Another difference between the SCRM vendors I mentioned in the previous post is that they generally bring information from outside the corporation.  E2.0 tools generally seek to collect information from inside the corporation.  It is simply easier to ramp up and get activity on a system when you get existing information from the outside than to get people to create information.  And if any of these tools are deployed as a SaaS solution, it’s easier to get approval to have SCRM data in the cloud than to put company IP outside the firewall.

Another obvious difference is the ease of which the SCRM ROI story works.  You can easily measure if there is a return on investment — and research suggests that if you are the right kind of customer, you’ll find the ROI to be very high. Contrast to E2.0 — where the story is harder to articulate.  I’m not saying there is no ROI model (I have collected 7 models).  I’m asserting that SCRM vendors have a much easier time demonstrating it.

So E2.0 vendors face at least three challenges that SCRM vendors don’t.  Those E2.0 vendors that leverage existing IT infrastructure (e.g. tools like NewsgatorTelligentTomoye and others that add functionality to SharePoint) have a certain advantage when selling to IT shops.  Those that don’t take internal information and put it outside the firewall have some advantages too.  And those that can articulate a crisp ROI story that is relevant to their prospective customer — bless you for that, ‘cuz it makes a difference.

A final thought: in my first post in this series (and in the first post on this blog) I described my understanding of “Enterprise 2.0″. I say that the term describes a new kind of workplace that leverages tools and behaviors inspired by the Social Internet (Web 2.0). If you start playing definition games you can ask things like “Is SCRM = E2.0?” or “Is SCRM part of E2.0?” – maybe this is a 16th fight?

Technology and cultural behaviors change people and organizations. The Internet has brought people and workplaces together. The Social Internet (Web 2.0) has amplified this effect. When I started in the working world, things were much different than they are now. Major technologies and technology events caused changes in organizational behavior (e.g. think of the Morris Internet worm, IE viruses, Linux, XML, the Webcam). Enterprise 2.0 describes a change to the Enterprise. But what is that change? Most E2.0 folks focus on the leveraging of social behaviors and collaboration tools to create content, new organizations that leverage weak ties, and change the nature of workplace boundaries. Social CRM does all those things — but in a very different manner. I see SCRM and E2.0 as very different in method and message.

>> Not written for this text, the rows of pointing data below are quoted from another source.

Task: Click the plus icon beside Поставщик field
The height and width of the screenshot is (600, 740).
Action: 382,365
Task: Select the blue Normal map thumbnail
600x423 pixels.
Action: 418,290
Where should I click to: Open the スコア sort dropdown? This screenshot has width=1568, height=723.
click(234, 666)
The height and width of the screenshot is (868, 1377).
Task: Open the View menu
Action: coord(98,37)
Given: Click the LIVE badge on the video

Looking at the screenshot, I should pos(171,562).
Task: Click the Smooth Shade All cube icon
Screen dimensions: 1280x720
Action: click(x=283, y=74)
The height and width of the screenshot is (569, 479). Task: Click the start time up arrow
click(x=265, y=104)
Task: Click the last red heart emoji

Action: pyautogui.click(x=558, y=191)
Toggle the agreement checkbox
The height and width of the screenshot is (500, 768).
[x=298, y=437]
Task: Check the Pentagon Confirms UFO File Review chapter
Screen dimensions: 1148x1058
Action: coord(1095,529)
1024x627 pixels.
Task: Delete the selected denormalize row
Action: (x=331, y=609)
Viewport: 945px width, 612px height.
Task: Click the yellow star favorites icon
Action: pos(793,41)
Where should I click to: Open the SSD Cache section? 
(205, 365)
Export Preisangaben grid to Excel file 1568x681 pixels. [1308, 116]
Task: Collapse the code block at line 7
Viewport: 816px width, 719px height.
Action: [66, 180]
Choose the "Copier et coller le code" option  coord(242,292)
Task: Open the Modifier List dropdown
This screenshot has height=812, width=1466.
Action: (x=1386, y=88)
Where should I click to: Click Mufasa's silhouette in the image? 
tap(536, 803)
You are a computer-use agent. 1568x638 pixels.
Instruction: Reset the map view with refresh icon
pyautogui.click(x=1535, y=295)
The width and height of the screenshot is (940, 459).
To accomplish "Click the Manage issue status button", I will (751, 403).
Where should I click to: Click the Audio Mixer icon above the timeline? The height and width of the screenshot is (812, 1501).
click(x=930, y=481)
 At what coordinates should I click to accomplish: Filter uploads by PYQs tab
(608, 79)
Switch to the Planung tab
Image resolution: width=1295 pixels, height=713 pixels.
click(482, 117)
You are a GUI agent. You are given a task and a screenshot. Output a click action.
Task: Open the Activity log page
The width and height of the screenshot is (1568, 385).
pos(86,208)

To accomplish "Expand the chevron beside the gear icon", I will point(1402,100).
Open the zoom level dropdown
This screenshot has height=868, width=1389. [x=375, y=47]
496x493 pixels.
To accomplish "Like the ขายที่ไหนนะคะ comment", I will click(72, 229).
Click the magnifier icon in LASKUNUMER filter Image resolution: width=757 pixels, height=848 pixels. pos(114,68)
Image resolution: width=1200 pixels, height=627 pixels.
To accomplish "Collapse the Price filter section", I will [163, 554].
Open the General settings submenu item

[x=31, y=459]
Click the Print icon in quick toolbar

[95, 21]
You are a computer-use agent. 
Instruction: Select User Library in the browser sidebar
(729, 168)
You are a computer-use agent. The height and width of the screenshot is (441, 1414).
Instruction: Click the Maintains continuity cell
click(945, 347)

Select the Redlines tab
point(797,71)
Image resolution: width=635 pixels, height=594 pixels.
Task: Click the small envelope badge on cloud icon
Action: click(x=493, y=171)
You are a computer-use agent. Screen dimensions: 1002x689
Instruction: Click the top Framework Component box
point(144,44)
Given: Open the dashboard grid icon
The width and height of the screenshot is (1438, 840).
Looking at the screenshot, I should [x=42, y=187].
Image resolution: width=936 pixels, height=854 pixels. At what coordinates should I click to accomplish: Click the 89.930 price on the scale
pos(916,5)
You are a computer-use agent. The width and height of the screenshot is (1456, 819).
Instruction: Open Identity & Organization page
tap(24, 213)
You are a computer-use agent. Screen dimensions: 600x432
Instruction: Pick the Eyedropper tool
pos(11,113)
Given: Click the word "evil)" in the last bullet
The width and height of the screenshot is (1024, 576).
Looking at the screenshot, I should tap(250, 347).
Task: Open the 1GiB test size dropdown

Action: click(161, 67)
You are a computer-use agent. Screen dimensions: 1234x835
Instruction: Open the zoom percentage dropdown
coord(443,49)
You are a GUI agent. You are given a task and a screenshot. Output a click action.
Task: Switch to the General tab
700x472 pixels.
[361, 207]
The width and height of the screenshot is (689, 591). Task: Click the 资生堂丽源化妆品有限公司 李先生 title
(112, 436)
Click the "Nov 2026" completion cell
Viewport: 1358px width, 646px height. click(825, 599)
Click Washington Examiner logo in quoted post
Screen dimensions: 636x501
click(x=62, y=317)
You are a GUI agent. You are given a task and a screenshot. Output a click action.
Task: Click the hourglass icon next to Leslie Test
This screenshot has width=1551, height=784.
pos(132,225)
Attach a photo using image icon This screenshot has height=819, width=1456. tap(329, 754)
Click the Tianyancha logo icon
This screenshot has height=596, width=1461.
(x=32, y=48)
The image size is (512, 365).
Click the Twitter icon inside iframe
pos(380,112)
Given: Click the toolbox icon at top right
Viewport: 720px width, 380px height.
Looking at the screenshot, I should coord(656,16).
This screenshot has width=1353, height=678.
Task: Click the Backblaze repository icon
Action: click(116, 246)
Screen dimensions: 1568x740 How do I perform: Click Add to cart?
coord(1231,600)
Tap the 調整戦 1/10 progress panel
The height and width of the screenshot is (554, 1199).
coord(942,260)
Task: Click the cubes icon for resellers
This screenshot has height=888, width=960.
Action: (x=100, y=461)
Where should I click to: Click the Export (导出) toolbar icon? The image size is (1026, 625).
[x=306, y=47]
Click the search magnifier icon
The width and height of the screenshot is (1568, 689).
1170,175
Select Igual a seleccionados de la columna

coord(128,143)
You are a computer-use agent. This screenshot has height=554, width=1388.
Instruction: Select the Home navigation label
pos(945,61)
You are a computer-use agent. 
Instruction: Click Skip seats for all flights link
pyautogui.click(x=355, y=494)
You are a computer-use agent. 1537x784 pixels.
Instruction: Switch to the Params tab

But they are very related too. Both leverage the same tools and behaviors. Both attempt to improve companies by adding value inspired by the Social Internet. And both will run into each other in an implementation at a customer site. So I suggest that E2.0 vendors and SCRM vendors get to know each other a bit. There are leverage opportunities for both of you. You are selling to the same customers, after all.